Security: Digitizing Signatures

Just as e-mail replaced snail-mail in much of the corporate world, electronic workflow and approval systems could wring the inefficiencies out of classic routing routines.

Montreal-based Banc National is hoping to cut its middle

market lending approval process from two weeks to 48 hours-and make up ground on its main competitor's reduced approval time-with the implementation of a secure electronic approval system. "We are losing a lot of time right now with paper," says Rejean Charest, coordinator of the bank's information technology initiative.

The answer is not to re-architect a bank's approval process for the sake of technology, says Tommy Petrogiannis, president of Quebec-based Silanis Technology. "Take the existing business process and automate it," he says.
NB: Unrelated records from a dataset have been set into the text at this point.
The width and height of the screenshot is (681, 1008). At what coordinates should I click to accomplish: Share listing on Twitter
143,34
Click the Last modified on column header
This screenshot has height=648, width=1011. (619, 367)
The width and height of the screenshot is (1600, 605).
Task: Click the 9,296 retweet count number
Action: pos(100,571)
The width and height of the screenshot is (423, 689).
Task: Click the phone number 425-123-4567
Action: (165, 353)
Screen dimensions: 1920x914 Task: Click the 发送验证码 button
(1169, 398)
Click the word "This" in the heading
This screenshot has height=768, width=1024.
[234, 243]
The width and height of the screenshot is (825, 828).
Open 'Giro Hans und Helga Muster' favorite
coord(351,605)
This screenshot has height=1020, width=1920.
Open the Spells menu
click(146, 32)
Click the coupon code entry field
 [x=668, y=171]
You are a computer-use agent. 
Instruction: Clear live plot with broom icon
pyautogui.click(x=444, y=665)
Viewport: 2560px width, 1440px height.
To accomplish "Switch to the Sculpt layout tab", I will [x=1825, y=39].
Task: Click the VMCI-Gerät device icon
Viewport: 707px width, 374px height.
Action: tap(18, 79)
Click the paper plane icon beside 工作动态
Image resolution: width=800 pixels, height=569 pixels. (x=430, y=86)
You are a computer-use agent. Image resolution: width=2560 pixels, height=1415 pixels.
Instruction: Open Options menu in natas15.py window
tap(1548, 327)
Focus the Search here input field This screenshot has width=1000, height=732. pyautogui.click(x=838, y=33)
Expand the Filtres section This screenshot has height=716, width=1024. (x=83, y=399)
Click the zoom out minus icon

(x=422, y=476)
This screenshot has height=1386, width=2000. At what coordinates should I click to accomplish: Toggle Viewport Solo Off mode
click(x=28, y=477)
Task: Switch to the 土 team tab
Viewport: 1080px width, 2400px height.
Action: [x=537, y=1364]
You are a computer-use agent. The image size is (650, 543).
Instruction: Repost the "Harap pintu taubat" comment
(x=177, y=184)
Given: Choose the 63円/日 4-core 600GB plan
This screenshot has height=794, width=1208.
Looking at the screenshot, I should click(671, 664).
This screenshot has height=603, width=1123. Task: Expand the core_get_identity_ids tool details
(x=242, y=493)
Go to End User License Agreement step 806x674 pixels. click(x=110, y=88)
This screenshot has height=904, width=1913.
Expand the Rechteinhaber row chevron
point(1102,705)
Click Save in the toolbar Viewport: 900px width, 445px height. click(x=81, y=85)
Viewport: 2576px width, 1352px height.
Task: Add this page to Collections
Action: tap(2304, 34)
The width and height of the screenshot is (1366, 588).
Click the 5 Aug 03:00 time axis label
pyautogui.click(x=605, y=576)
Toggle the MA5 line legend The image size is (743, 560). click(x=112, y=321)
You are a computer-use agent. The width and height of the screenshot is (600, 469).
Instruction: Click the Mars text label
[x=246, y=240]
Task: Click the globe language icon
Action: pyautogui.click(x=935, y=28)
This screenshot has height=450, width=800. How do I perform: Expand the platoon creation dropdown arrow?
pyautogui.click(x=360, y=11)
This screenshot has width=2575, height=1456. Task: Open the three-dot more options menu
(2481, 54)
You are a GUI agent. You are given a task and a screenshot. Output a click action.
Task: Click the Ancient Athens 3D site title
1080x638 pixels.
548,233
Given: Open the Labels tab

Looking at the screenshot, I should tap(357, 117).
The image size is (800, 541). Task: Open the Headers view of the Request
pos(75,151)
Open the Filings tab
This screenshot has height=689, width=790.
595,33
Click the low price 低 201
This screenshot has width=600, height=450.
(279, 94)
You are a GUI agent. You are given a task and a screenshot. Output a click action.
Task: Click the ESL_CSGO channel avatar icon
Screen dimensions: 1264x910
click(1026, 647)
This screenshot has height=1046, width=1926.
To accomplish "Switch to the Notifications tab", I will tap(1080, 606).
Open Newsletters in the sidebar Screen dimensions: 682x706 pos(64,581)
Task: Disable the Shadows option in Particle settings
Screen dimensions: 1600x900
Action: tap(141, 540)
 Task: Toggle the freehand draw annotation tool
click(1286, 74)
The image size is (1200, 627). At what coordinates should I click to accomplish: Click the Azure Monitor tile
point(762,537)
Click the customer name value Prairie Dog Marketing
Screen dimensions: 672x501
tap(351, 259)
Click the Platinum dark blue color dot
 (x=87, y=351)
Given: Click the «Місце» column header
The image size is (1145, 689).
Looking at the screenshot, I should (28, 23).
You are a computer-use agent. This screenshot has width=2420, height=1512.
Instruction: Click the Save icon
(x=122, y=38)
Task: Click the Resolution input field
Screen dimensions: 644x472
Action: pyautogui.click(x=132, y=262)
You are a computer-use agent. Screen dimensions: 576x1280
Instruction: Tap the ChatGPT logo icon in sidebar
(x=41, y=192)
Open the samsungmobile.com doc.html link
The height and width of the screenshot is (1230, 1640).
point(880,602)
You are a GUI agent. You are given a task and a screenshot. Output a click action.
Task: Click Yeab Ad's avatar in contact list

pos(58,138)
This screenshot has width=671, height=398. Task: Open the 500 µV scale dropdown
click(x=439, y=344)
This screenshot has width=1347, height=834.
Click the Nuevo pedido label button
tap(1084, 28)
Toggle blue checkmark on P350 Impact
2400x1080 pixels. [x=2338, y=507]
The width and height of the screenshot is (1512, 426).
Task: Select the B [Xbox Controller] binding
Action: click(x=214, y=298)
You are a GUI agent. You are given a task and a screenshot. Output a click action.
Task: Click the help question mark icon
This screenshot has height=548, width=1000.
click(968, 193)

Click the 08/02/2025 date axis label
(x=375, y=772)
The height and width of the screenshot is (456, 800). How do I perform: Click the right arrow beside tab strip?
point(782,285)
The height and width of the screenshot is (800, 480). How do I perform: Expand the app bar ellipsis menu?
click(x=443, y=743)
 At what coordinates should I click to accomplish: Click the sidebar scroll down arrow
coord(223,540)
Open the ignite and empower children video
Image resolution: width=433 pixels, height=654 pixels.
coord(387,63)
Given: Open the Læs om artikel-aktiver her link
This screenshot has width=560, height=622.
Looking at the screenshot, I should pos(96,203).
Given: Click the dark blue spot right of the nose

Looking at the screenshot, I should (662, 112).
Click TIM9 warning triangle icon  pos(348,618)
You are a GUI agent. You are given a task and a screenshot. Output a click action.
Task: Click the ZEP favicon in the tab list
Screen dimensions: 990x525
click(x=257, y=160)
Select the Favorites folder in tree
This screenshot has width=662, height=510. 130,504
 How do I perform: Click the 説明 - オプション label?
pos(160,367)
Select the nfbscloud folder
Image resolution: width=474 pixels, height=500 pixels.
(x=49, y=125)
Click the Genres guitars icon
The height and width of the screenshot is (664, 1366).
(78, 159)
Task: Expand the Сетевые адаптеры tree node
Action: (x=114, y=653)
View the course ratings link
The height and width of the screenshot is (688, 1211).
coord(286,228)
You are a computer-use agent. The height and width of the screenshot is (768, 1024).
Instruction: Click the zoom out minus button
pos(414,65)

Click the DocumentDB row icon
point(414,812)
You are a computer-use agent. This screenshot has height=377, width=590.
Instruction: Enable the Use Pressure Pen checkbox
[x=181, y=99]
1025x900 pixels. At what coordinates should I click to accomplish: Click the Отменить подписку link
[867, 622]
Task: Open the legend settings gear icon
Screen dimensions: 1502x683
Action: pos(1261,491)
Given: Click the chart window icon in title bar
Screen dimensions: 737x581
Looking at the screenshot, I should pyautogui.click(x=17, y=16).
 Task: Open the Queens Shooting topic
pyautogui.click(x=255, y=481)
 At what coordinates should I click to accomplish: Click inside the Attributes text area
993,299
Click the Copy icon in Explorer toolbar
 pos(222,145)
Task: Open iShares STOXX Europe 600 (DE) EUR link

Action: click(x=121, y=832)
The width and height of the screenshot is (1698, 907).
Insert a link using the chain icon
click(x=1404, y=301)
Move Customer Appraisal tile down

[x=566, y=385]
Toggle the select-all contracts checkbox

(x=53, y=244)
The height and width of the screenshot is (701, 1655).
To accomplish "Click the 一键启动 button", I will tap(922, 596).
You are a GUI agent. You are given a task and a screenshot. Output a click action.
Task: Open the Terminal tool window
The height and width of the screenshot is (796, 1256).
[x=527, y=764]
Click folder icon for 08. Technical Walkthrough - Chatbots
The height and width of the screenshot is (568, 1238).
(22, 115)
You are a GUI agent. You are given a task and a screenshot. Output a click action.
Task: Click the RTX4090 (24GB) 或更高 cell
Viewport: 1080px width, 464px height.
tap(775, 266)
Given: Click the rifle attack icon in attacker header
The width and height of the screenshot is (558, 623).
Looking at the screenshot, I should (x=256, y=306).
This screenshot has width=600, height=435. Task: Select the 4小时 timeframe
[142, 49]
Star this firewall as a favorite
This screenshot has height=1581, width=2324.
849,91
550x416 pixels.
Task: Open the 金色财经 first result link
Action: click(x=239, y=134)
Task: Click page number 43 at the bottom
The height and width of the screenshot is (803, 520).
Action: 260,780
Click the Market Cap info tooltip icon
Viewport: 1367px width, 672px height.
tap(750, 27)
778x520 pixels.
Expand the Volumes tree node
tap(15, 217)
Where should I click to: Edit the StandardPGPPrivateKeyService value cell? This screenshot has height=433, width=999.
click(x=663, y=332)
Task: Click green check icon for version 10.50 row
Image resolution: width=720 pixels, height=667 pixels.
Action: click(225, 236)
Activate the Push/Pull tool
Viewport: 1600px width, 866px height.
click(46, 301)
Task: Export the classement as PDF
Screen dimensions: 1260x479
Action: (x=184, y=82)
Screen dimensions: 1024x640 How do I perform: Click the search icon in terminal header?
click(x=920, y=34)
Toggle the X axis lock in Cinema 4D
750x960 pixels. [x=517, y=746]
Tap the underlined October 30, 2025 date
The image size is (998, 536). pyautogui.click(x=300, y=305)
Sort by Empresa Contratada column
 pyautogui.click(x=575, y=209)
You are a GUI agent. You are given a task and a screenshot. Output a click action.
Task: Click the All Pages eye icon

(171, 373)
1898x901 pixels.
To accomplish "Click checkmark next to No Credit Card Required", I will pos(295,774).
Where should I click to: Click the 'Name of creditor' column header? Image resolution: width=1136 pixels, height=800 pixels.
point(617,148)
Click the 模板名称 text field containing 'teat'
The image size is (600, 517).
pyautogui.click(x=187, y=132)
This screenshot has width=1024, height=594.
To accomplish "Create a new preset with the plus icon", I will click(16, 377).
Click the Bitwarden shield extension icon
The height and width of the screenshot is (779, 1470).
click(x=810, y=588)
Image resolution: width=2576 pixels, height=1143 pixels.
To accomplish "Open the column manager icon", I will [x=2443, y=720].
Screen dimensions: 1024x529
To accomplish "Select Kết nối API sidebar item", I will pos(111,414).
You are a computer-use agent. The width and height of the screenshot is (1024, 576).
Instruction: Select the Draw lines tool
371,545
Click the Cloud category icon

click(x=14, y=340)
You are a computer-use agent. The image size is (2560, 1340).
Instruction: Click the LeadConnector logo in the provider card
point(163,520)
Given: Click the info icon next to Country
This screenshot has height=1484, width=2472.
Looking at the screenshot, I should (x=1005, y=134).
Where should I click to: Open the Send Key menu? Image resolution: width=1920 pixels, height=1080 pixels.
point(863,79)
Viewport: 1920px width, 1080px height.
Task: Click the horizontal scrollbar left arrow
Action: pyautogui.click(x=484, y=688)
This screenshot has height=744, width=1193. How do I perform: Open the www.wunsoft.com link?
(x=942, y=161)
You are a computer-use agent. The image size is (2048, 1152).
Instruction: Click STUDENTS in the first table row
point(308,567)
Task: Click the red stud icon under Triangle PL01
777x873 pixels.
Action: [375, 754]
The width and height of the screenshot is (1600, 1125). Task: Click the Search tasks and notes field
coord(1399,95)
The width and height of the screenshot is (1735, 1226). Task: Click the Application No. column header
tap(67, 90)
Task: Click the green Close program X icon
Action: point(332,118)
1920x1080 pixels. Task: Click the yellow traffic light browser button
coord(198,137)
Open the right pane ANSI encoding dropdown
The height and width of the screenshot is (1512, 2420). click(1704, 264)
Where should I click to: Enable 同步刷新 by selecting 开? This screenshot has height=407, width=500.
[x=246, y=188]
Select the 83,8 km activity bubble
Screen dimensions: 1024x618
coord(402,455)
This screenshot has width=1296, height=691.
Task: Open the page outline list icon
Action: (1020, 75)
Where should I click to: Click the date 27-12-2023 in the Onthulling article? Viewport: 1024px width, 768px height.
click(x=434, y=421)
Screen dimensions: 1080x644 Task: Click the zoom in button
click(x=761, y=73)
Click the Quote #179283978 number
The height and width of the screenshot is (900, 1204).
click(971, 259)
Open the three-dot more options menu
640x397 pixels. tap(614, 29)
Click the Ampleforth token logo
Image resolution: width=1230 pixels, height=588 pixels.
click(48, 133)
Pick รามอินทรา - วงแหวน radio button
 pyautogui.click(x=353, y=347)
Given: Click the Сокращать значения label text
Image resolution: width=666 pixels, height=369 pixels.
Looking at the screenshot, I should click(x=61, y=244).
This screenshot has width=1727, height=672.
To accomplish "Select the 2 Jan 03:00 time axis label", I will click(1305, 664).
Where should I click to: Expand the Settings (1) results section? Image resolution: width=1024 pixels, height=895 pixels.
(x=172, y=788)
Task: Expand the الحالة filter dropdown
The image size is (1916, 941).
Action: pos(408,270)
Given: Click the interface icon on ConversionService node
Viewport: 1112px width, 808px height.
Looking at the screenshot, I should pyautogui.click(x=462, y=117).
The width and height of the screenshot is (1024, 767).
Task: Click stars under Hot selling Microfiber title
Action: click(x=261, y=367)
Silanis's ApproveIt product suite allows users to affix a "digitized" signature created using a signature pad (versus "digital" signatures) to any document that has been passed along via e-mail or the company's internal workflow system. Using biometric analysis, ApproveIt verifies that the real-time signature matches the stored signature of the signer. Because of the encryption technology utilized, after the signature is attached, the document cannot be changed. If it is, the connection between the document and the signature is detached, and the document cannot be printed. "Right now, you always have a stamp or a signature on a dossier so you know it is approved," Charest says. "I don't think it's such good proof, but right now this is what we base our confidence on."

The tasks best served by ApproveIt are those requiring multiple signatures to be expedited, says Petrogiannis. Competing technologies for automating workflow may use digital signatures or bitmap signatures to simulate the pen and ink version. Silanis officials argue that digital signatures, based on a public key-private key technology, don't allow for printing secured, verified documents. Bitmap signatures do not protect documents from alteration.

Silanis will sell the product for $149, with discounts for volume purchases. A tool kit is available for under $2,000 to customize applications.